Our first encounter with steps is as an infant or toddler. They are an obstacle that we sought to climb, and many times our parents came running to us, picking us up and telling us that the stairs are not safe. They loomed in front of us shouting mystery and adventure that our small minds couldn’t yet comprehend, but we knew that there was something up there otherwise there’d be no baby gate or person in the way preventing our progress.
As young children we are taught to hold the railing and take our time going up or down the steps. Sometimes that over-emphasis can be an adult’s undoing. Just think of the time you’ve walked behind your child as they went down the steps in front of you. Time seems to grind to a halt as you travel the flight of steps with your child. But with each climb they become more confident and slow, deliberate steps become runs, skipping steps, flying up or sliding down a flight. The steps become a fun part of life that we look forward to climbing.

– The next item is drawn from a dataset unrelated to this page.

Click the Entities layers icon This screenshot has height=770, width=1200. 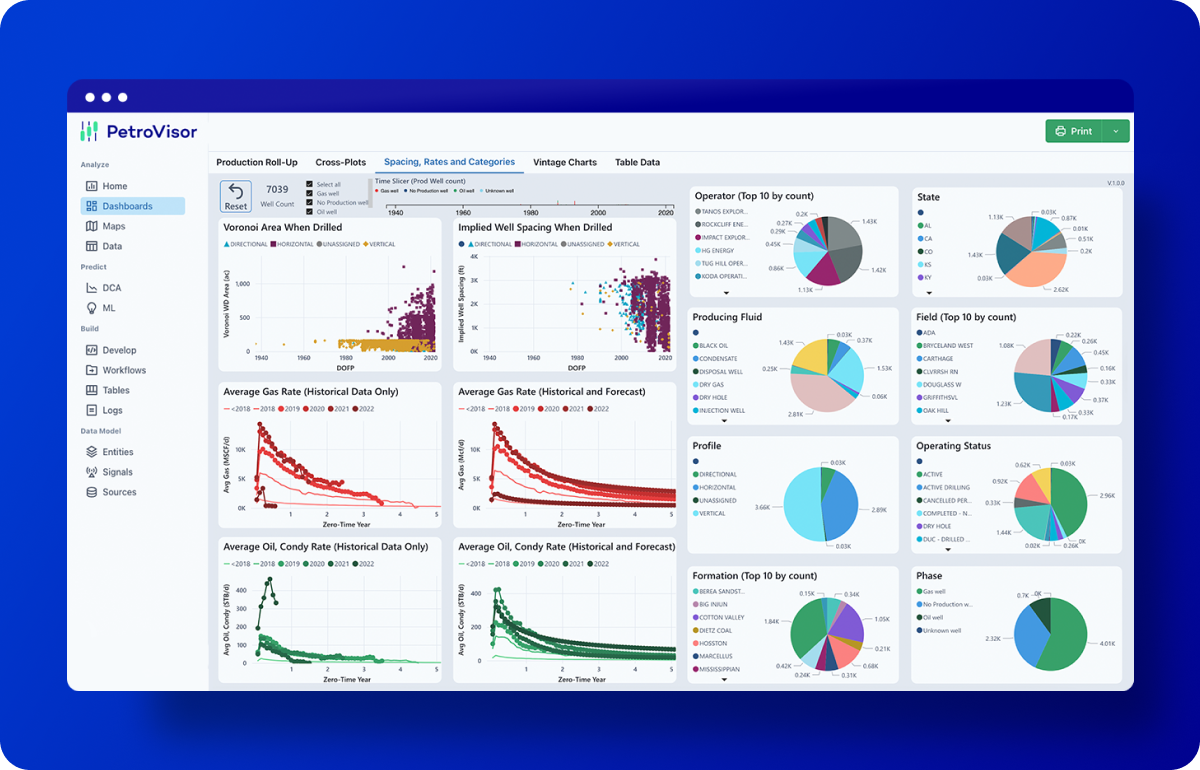92,452
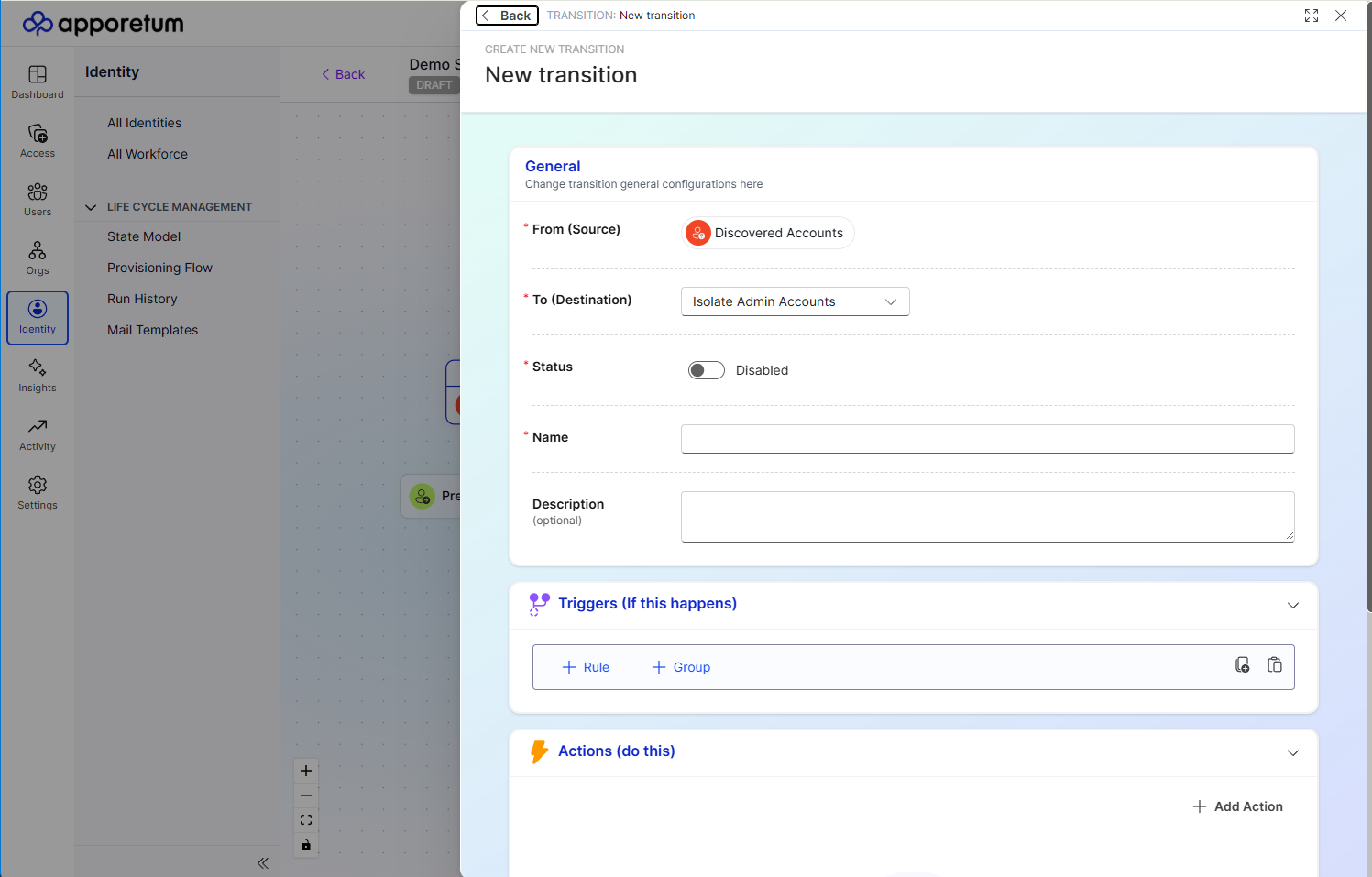Collapse the Actions section
This screenshot has height=877, width=1372.
pyautogui.click(x=1293, y=752)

The climb becomes more symbolic as we enter adulthood, and the caution returns as we look up the steps of our future with both excitement and trepidation. The unknown nature of the climb ahead can paralyze many and so we place restrictions on ourselves that may limit how far we climb and limit our success. These limitations aren’t always fear based, however. Some of us are just not good as others at climbing, and others may just lack the motivation to climb, or ,perhaps, each of us has a level of the climb that we are satisfied with. A “top” or summit that is individualized to our own strengths, weaknesses and abilities. That kind of self knowledge tends not to be with us at the bottom of the steps, but hopefully, as we climb it will.
As we enter the middle of our lives, steps take energy. For some they are vued as an obstacle that doesn’t hold adventure but stress. This statement could apply to both to the literal and figurative staircases in our lives. Climbing steps makes people tired; rarely do you fly up the steps like had been done in childhood because we know what’s up there, we’ve seen the man behind the curtain, the sense of adventure just isn’t there–unless your wife looks at you and says, “Let’s go upstairs.”